Job a: In the records, shift every coordinate in the answers up by 11, starting with the line that contains "Image resolution: width=253" and going on through the line that contains "Action: click(61, 18)". Rewrite only those lines, requests included, and leave out the pictures.

Text:
=====
Website last updated July 2011

 

Press Kit

> Selected clips of films/videos 1979-2009
> Short Bio
> Artist's Statement (short)
> Artist's Statement (long)
> Photos (films)
> Photos (filmmaker)
> Critical Praise for Sternberg's Work
> Critical Praise for Films
> Interviews

 

Short Bio l back to top

Barbara Sternberg has been making (experimental) films since the mid-seventies. Her films have been screened widely in North America and Europe in artist-run centres and galleries, including the prestigious Museum of Modern Art in New York, George Pompidou Centre in Paris, and Ontario Cinematheque in Toronto. Her films are in the collections of Queen's University, the Art Gallery of Ontario, and the National Gallery of Canada. Sternberg has also participated in gallery exhibitions with mixed media installations, performance art and videos. She was co-founder of Struts gallery in Sackville, New Brunswick, was a founding member of Pleasure Dome: Film Artists Exhibition Group in Toronto, and taught in Film and Visual Arts at York University.

Artist's Statement (short) l back to top

Film is the greatest medium- it has inexhaustible possibilities! And its most basic properties, light and time, inherently connect film to how we perceive reality: in passing, in light and in shadow, through repetition, bodily. Film is analogous to life – light, energy, life.

Artist's Statement (long) l back to top

I have made performance and installation artworks and recently videos and a CDROM, but my main practice, from the mid-seventies, has been (experimental) film.

Film is a great medium - endless possibilities! Luckily for me, its essential properties, light and time, intersect with my interest in perception (by perception I mean visual and bodily): how we see the world and situate ourselves in it; how we perceive time as it is passing, how it presses on us - history, memory, repetition, movement, presence; how we experience the layers of reality, or more accurately, realities – inner and outer worlds.

I can sum up my aesthetic position in three words: daily, observational, messy. I don't go for the monumental. I film the everyday -the mystery that is the everyday. I tend to work against the glossy surface, to mess it up. I see perfection as a barrier. Subjects are not there for me to have under my control. I take an observational stance - more a glance than a studied gaze. The world is not ours to hold on to.

I use many different images and allow for their multiple reading. A sense of something, of the fullness, the complexity and relatedness of the world accumulates over the duration of the film. In depicting the contradictions and paradoxes of life, my films say "and" rather than "or": light and shadow, good and evil, life and death. I work with images between abstraction and representation; between thinking and feeling. When images are emptied of meaning, they approach being. I think of film as analogous to life. The ephemerality of life is echoed in the temporal nature of film, the 'stuff' of life in the emulsion, and the energy, life-force in the rhythmic light pulses. Light, Energy, Life.
=====
Extracted material:
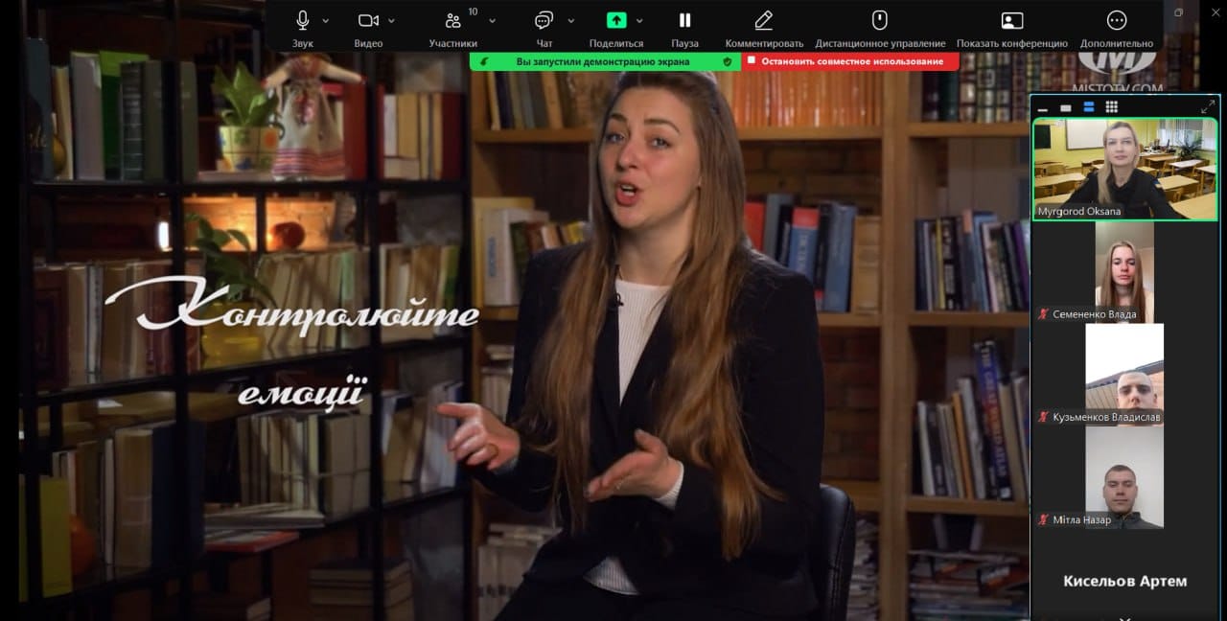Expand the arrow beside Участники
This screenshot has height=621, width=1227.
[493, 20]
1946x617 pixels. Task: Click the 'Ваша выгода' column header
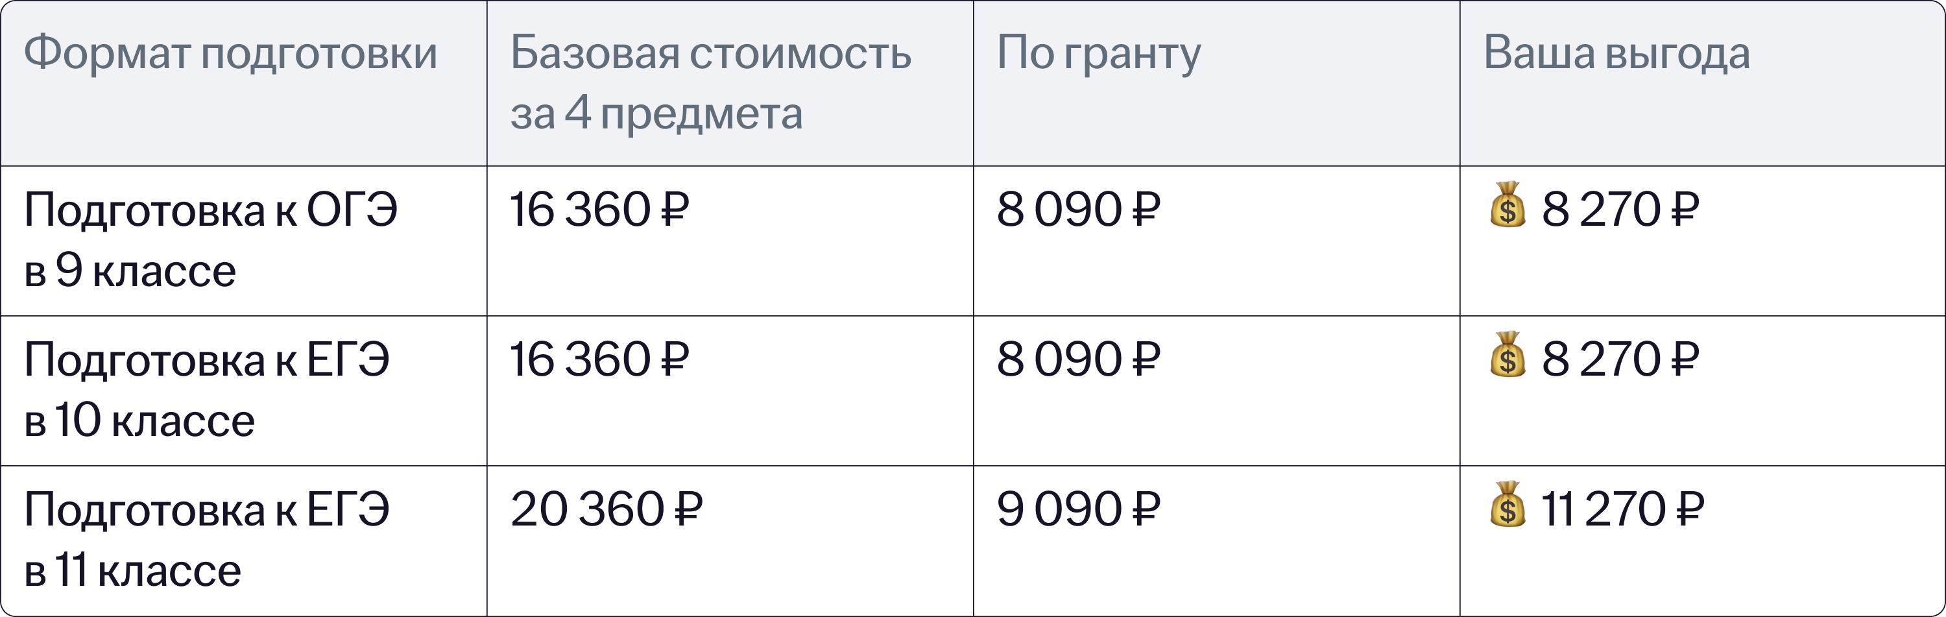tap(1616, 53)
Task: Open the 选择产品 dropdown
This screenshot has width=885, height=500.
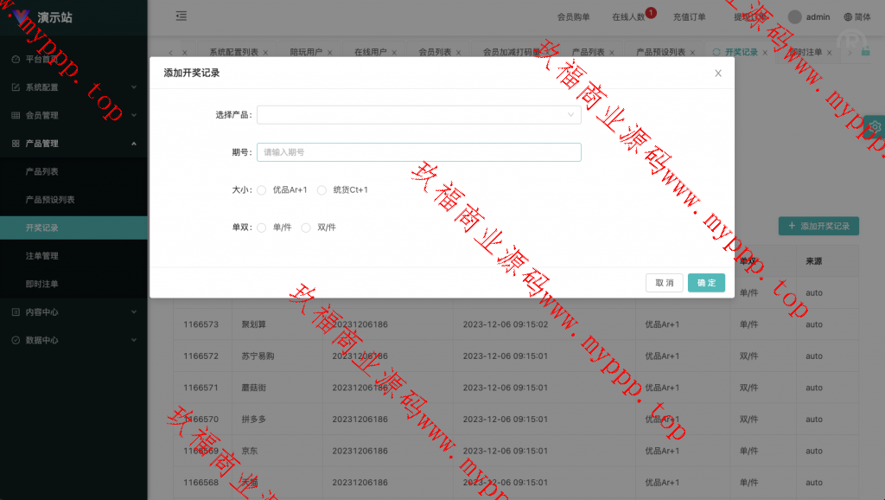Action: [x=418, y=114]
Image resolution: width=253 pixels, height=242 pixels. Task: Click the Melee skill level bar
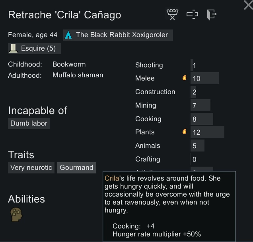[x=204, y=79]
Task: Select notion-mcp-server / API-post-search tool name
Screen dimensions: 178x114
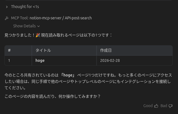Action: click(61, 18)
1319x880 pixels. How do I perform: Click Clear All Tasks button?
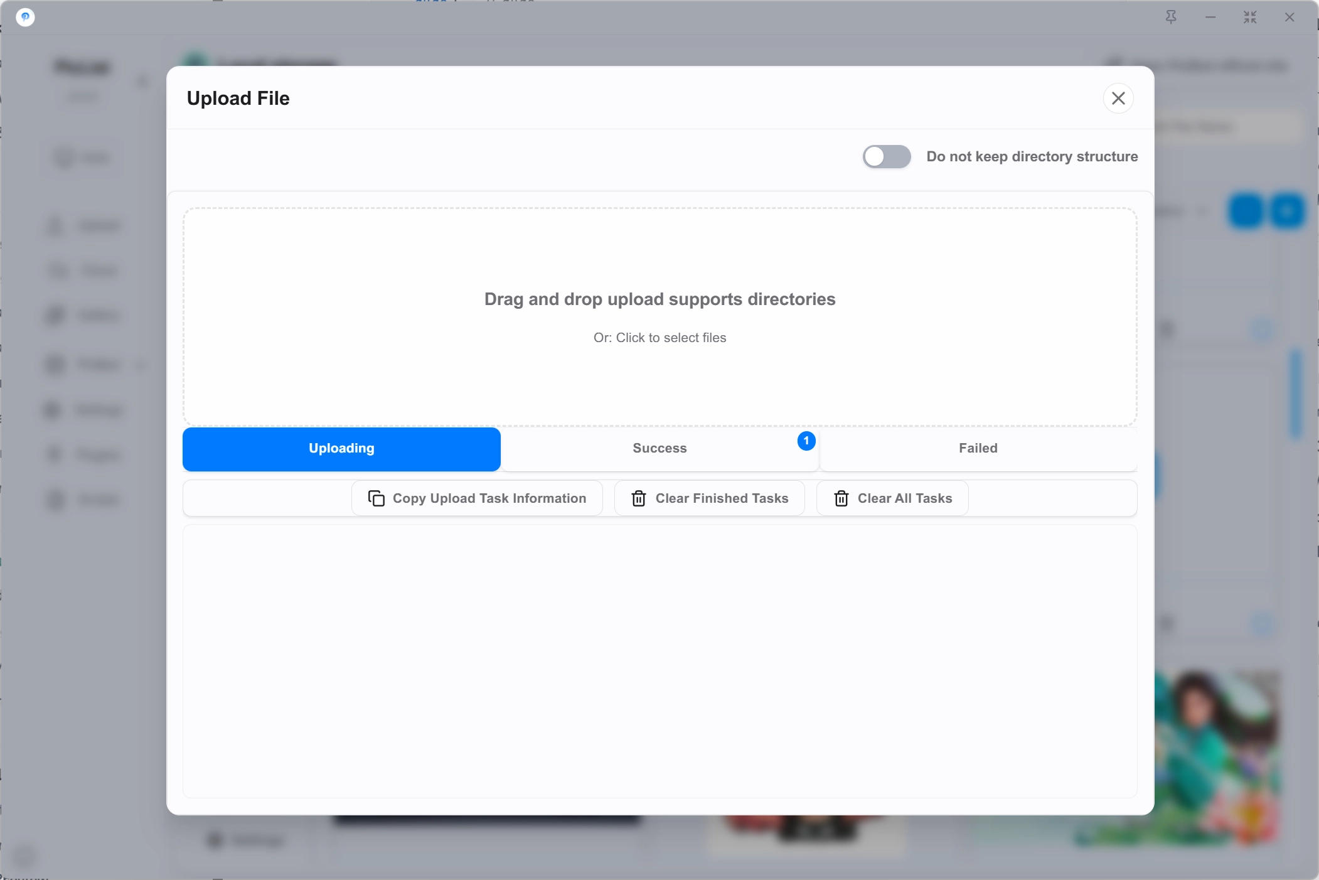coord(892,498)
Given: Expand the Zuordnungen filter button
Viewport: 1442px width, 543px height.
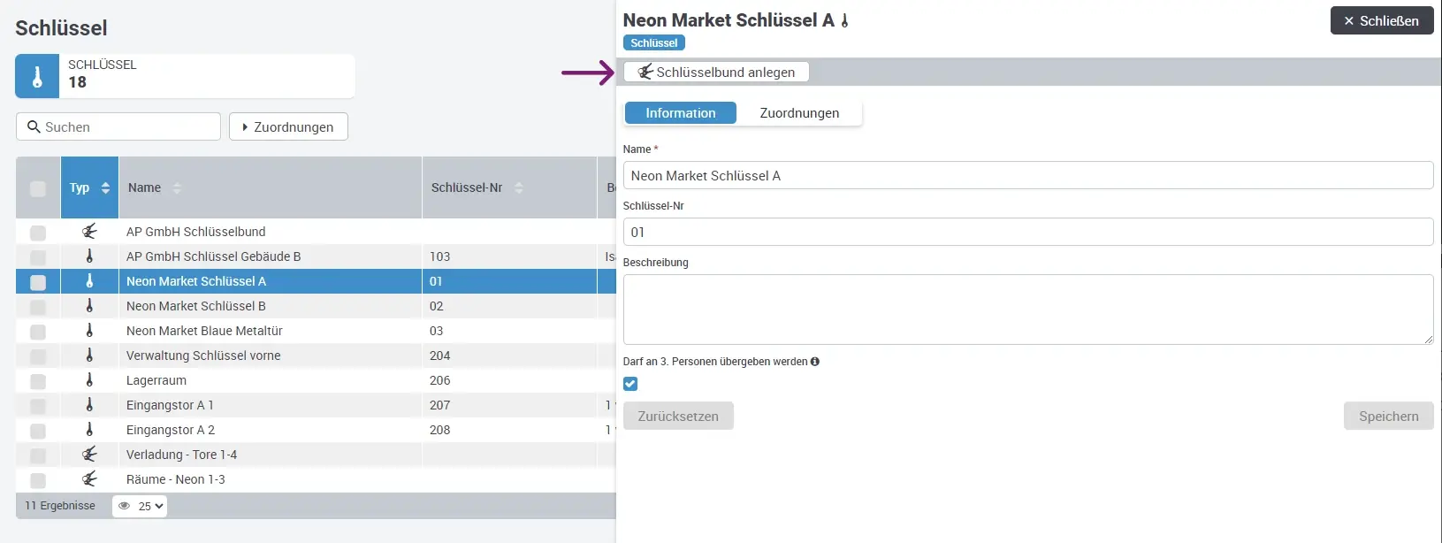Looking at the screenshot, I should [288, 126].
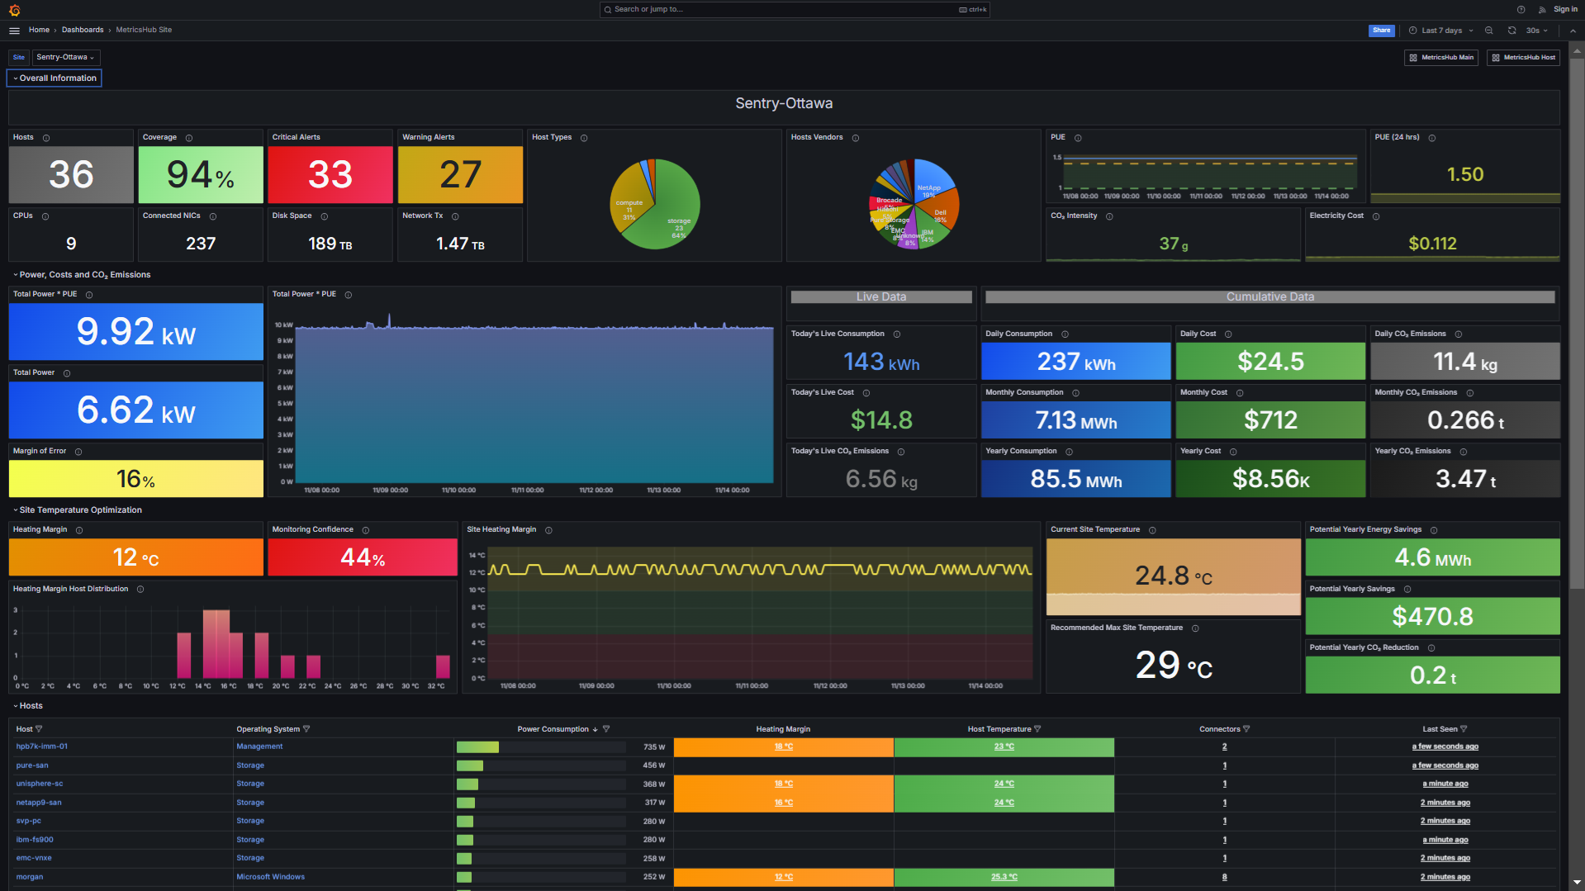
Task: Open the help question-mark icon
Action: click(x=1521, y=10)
=====
Job b:
Answer these questions from the press kit:
(i) Which gallery in Sackville, New Brunswick, did Sternberg co-found?
(ii) What does the short artist's statement name as film's most basic properties?
(iii) What three words does Sternberg use to sum up her aesthetic position?

Response a:
Image resolution: width=253 pixels, height=242 pixels. Task: Click the Melee skill level bar
[x=215, y=90]
Task: Select notion-mcp-server / API-post-search tool name
Screen dimensions: 178x114
Action: click(72, 29)

Response b:
(i) Struts gallery
(ii) Light and time
(iii) Daily, observational, messy